疲れていたのだろう、詰め所の人たちと雑談する間もなくぐっすり寝てしまった。


昨日泊めてくれた感謝を告げると朝飯を食ってけと言われてしまう。

隊長には内緒なと笑いながらパンやスープをくれた。

本当にいい人たちだった。名残惜しさは残るがこの町にいればまた会えるのだからと、改めて感謝をつげ冒険者ギルドへ向かうことにする。

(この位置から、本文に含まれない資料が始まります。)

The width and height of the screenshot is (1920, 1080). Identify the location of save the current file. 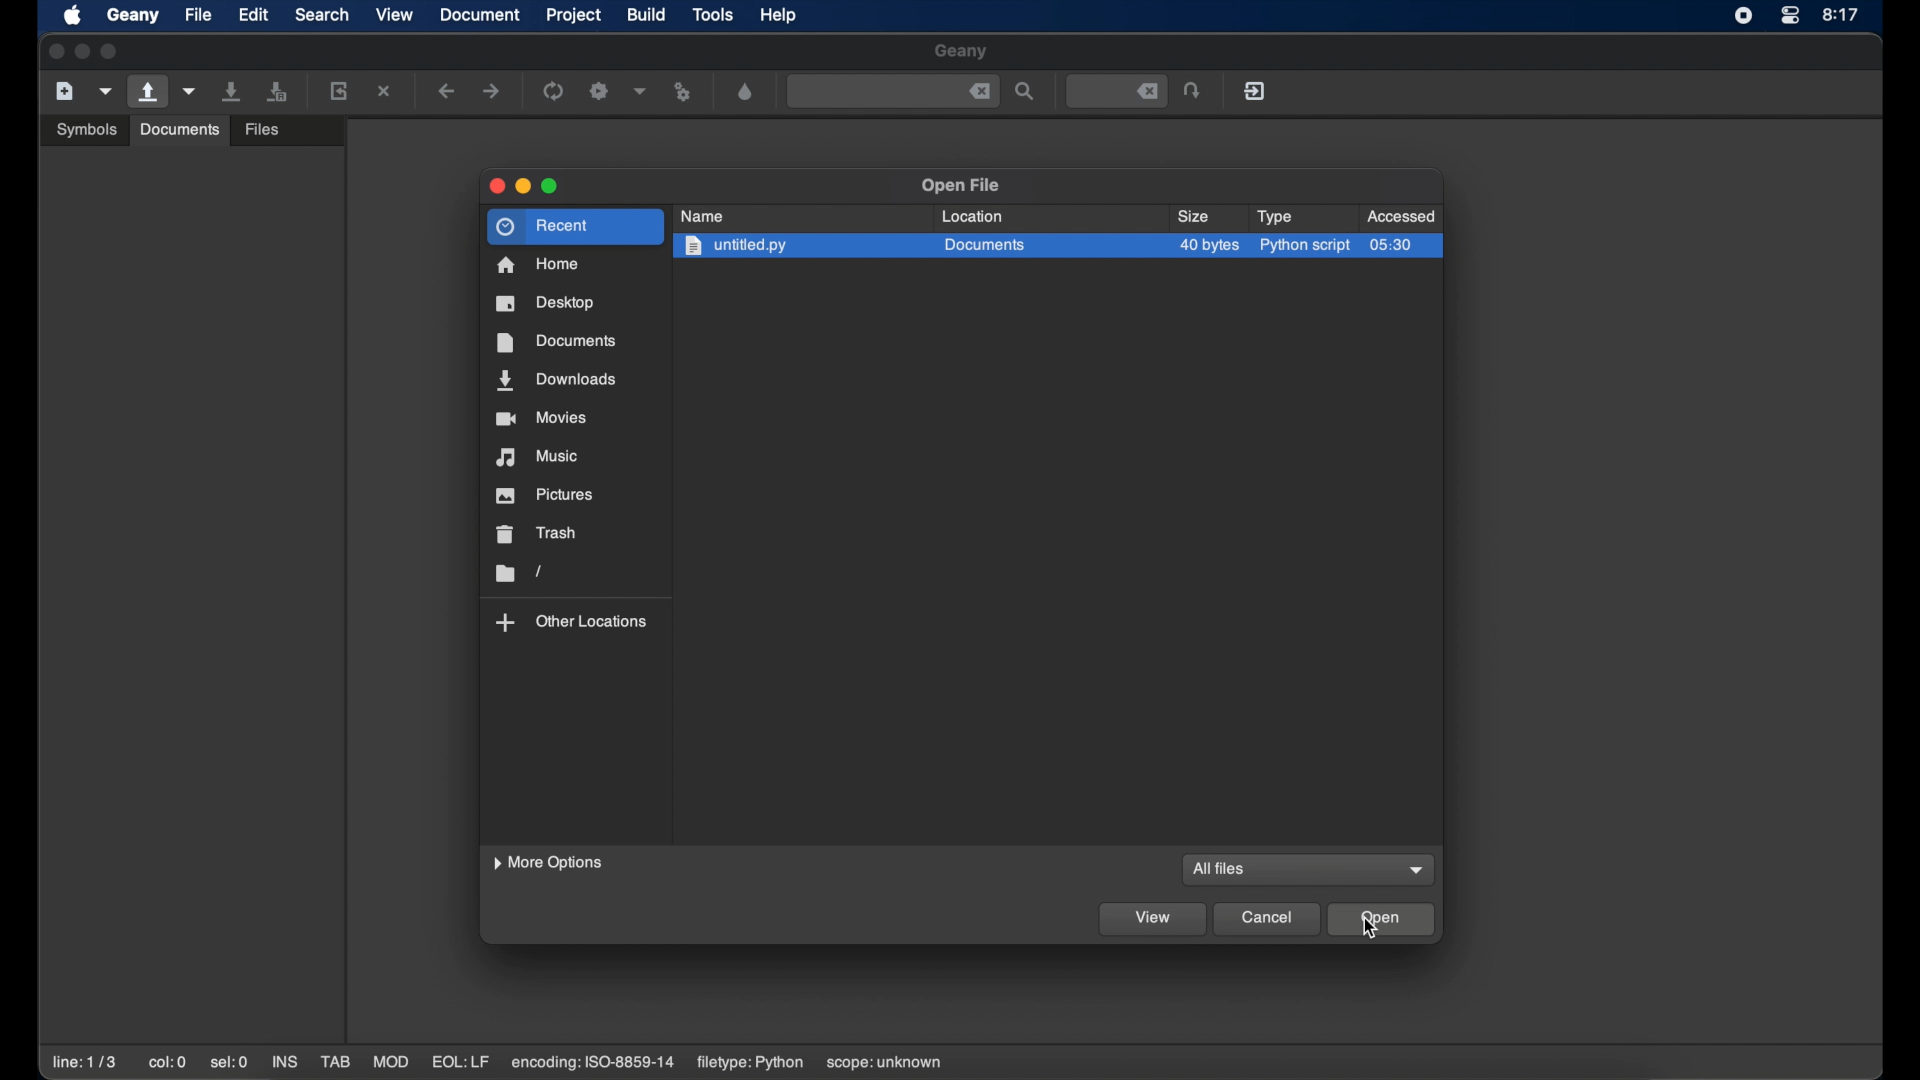
(232, 91).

そういえば明るくなって分かったのだが、この町は最初に見た城砦都市とは別の場所だった。ブラッディタイガーがいたことから最初の町に戻ってきたと思ったのだが、違ったようだ。もしかしたら八つ当たりだったかもしれない。ごめんね!




町の真ん中の道をまっすぐいけば分かると言われ、言われた通り歩いていくと確かにでかい建物があった。羽のマークがかいてあり、結構かっこいい。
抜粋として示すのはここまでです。